Les suspensions fermes y sont évidemment pour quelque chose. Le débattement est court (100 mm à l’avant, 110 mm à l’arrière) et le réglage dur. Si cela s’avère souvent efficace, ce n’est pas vraiment confortable. De plus, l’inertie du bras oscillant à l’arrière est beaucoup plus importante que celle de la fourche avant ; sur les chocs rapides (raccord de chaussée, nid de poule, etc.), il n’amortit pas pareil que l’avant, on a même l’impression qu’il n’amortit pas du tout, cela tape dur. Après un coup de raquette dans le dos, le message est reçu, l’apprentissage se fait rapidement, il vaut mieux anticiper et s’alléger en prenant appui sur les pieds. Là encore, il s’agit d’une caractéristique récurrente pour nombre de gros scooters.

Freinage

Le Scarabeo bénéficie d’un système original de freinage intégral. La poignée de droite commande simultanément le disque de frein arrière et un des deux disques avant, avec pour effet immédiat de stabiliser le scooter dans toutes les circonstances. Il ne pique pas du nez, il s’arrête énergiquement et sur sol mouillé, il apporte une assurance rare. Même en virage, si vous avez pêché par excès d’optimisme (c’est vite arrivé), ce freinage intégral vous permet de ralentir sans affecter le comportement général, vraiment étonnant ! La poignée de gauche actionne l’autre disque de frein avant pour un freinage carrément sportif quand les deux poignées sont actionnées simultanément. Sans écolage particulier, vous utilisez le frein arrière de manière dosée quand plusieurs années de pratique sont nécessaires sur d’autres motos...

Protection

Le « scarabée » est sensible au vent latéral et, les jours de grand vent, il vaudra mieux rouler bien au milieu de la route.
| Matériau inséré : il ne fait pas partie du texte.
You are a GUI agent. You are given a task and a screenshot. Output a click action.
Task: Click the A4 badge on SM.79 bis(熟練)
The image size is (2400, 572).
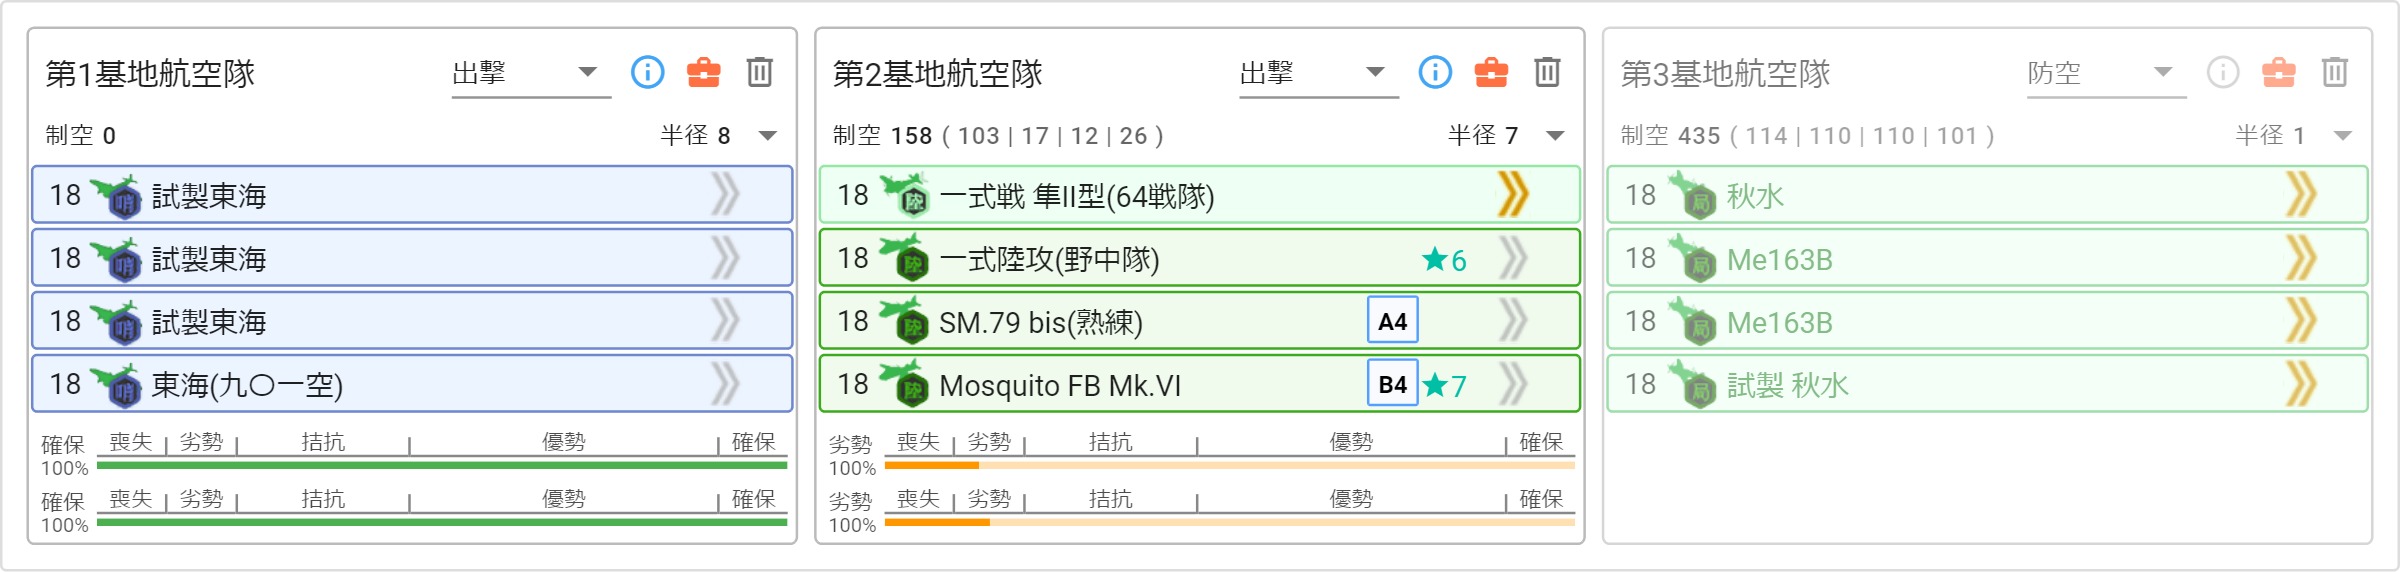click(x=1392, y=321)
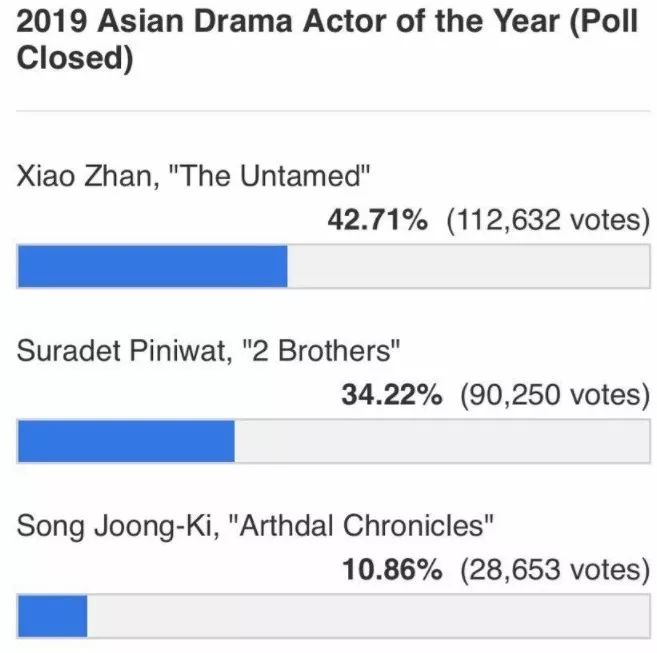Image resolution: width=657 pixels, height=653 pixels.
Task: Click the 10.86% percentage value
Action: tap(391, 569)
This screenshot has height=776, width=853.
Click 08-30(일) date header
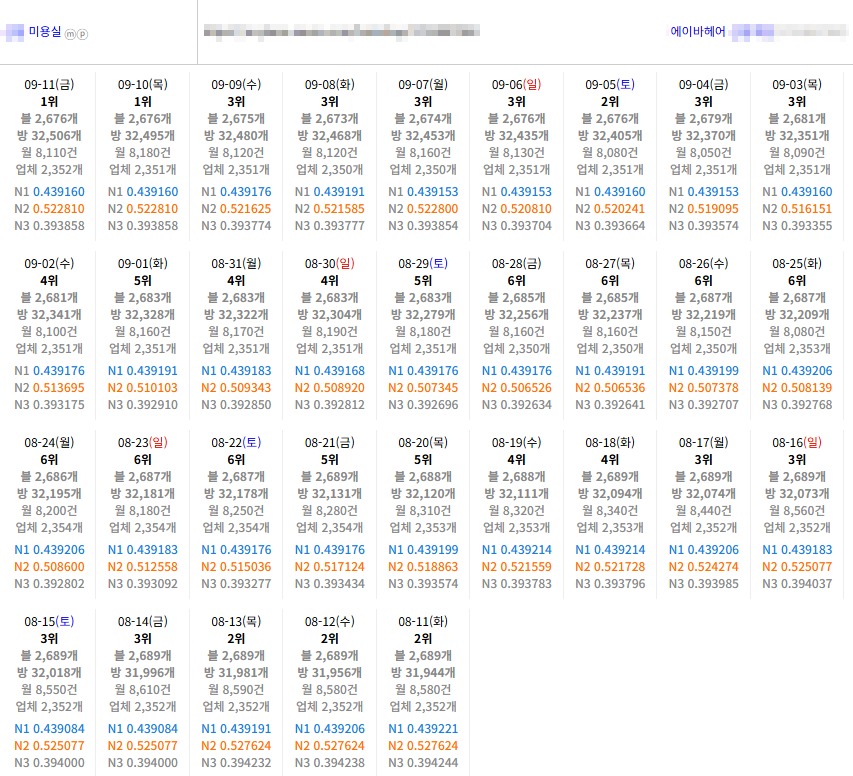tap(330, 263)
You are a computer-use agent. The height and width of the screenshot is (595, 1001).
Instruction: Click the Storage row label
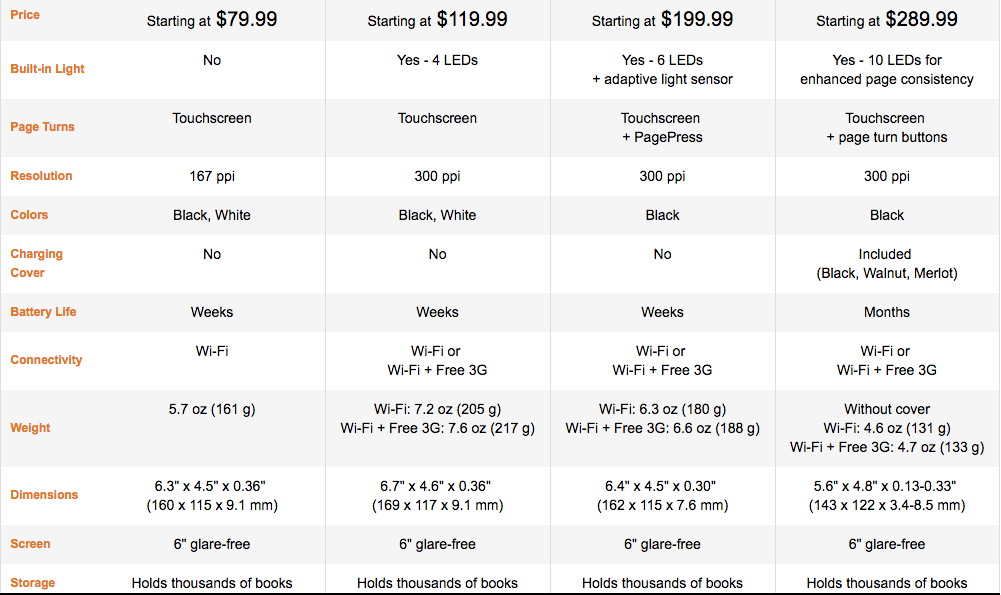[x=33, y=583]
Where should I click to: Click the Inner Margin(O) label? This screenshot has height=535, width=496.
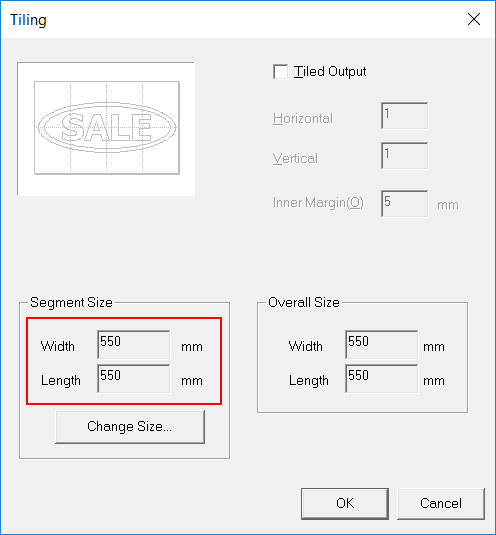click(x=318, y=203)
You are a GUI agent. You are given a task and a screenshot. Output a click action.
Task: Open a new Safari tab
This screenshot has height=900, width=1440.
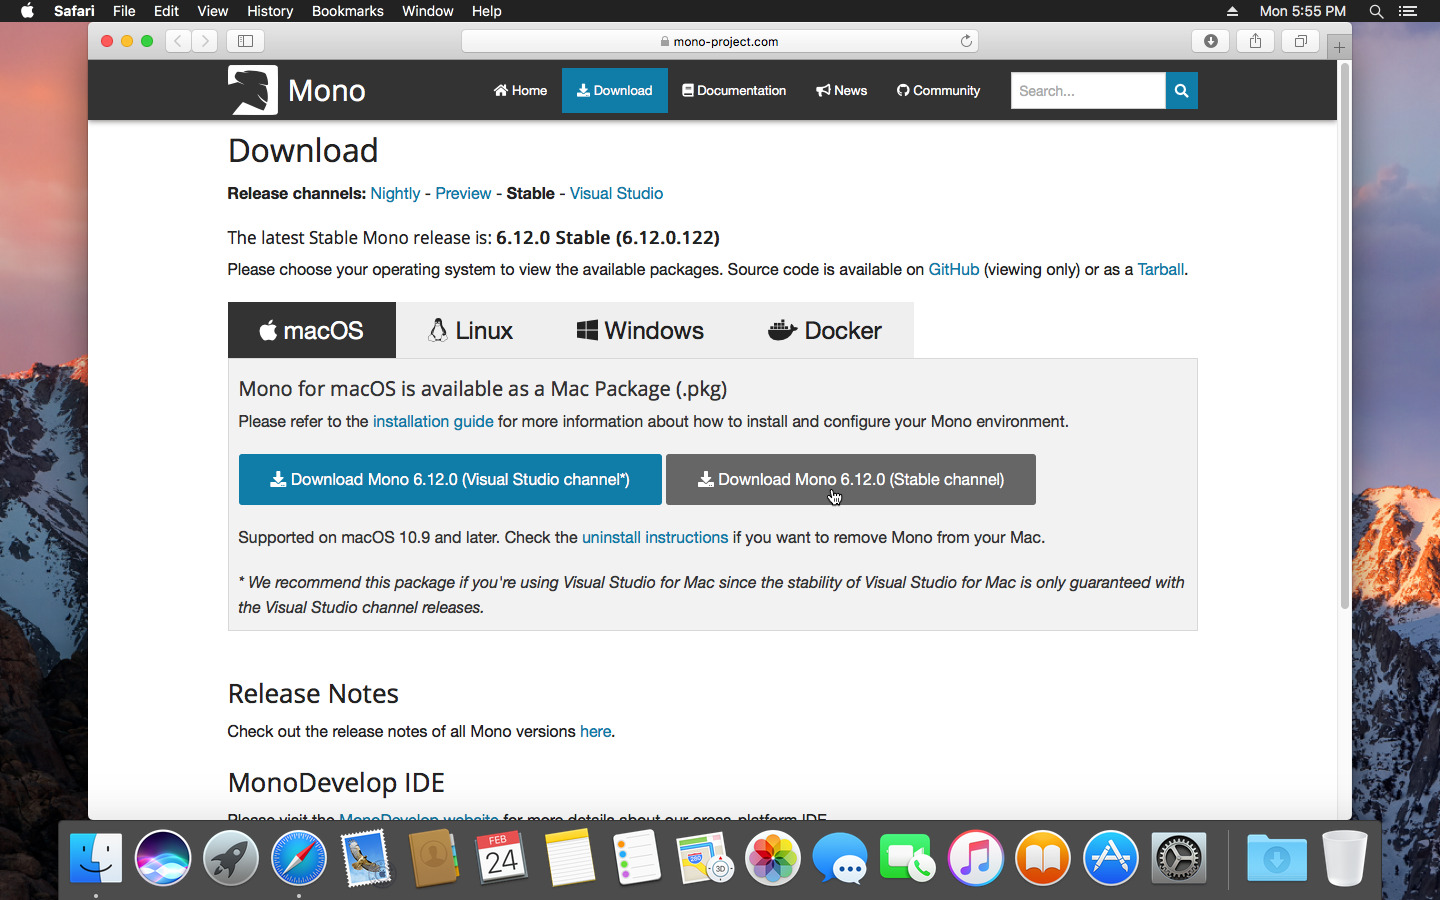[1339, 47]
Sur autoroute, il n’apprécie pas non plus le sillage des camions ou mono-volumes, il oscille pas mal et cela devient franchement stressant au-delà de 140 km/h, vous obligeant à rendre la main. L’aérodynamique a privilégié la protection du pilote et l’a bien réussi. Derrière la généreuse carrosserie, on ne ressent pas de remous, même les jambes sont bien protégées. Pour l’avoir essayé en tenue de ville, je n’ai ressenti aucune gêne, le pantalon ne remonte pas le long du mollet, les manches ne remontent pas le long des bras, le tête n’est pas ballotée ; simplement, à partir de 100 km/h, apparaît une légère pression de l’air dans le dos. Le passager bénéficie du même confort, avec la pression dans le dos en moins, seuls les pieds ne sont pas protégés. Sous la pluie (et j’en ai eu), les seuls membres en contact direct avec la pluie sont les bras, les épaules et la tête, le reste du corps est bien protégé, recevant l’eau qui ruisselle du casque. Donc avec une bonne veste et un simple pantalon anti-pluie vous pourrez affronter tranquillement les éléments. Ici aussi on retrouve les avantages du scooter, il est vraiment permis de l’utiliser sans d’abord passer plusieurs minutes à s’équiper, avec ses vêtements et chaussures de tous les jours.

Transmission

Une autre grosse différence avec les motos est sa transmission automatique. Pas de poignée d’embrayage, pas de sélecteur de vitesse, tout juste faut-il s’occuper de donner des gaz. L’embrayage centrifuge nécessite de lancer le moteur pour qu’il accroche et que le scooter se mette en mouvement. Cela demande un peu de doigté au début. Le démarrage est un peu décevant, durant les 40 premiers km/h, l’ensemble peine quelque peu, au-delà, le moteur se cale sur un régime coupleux et y reste scotché jusqu’au moment où le variateur atteint le plus grand développement, alors le régime moteur suit l’évolution de la vitesse. Cela produit ce son caractéristique des scooter, un son continu sur une seule fréquence, pas vraiment le point le plus intéressant. D’autant plus qu’avec sa gamelle de presque 500 cc on était en droit de s’attendre à un son plus velu, il n’en est rien, ça sonne comme un cyclo, les aigües en moins.

Consomation

Voici que le témoin d’essence s’allume, bonne surprise, j’ai parcourru 300 km avec le plein précédent, l’ordinateur de bord annonçait 19 km/l (ce qui fait 5,26 litres par 100 km), avec le plein suivant (16 litres sur 17 que peut contenir le réservoir au maximum) et une tendance un peu moins acharnée à tourner la poignée des gaz, je parcourrai même presque 330 km, soit une consomation de moins de 5 litres aux 100 !

Conclusion

Le Scarabeo est un scooter qui a reçu un gros moteur. Il a conservé les qualités que l’on attend d’un scooter, maniabilité, mobilité et simplicité d’utilisation. Il a gagné des aptitudes sur longue distance en restant très économe, son confort est pour une partie excellent (position, protection) et discutable pour l’autre (suspensions). C’est aussi un bel objet au design soigné et original, il a un côté très distingué et regorge d’équipements. Son prix est élevé mais il offre en échange des prestations très sérieuses et en bonus, une utilisation en duo très convaincante.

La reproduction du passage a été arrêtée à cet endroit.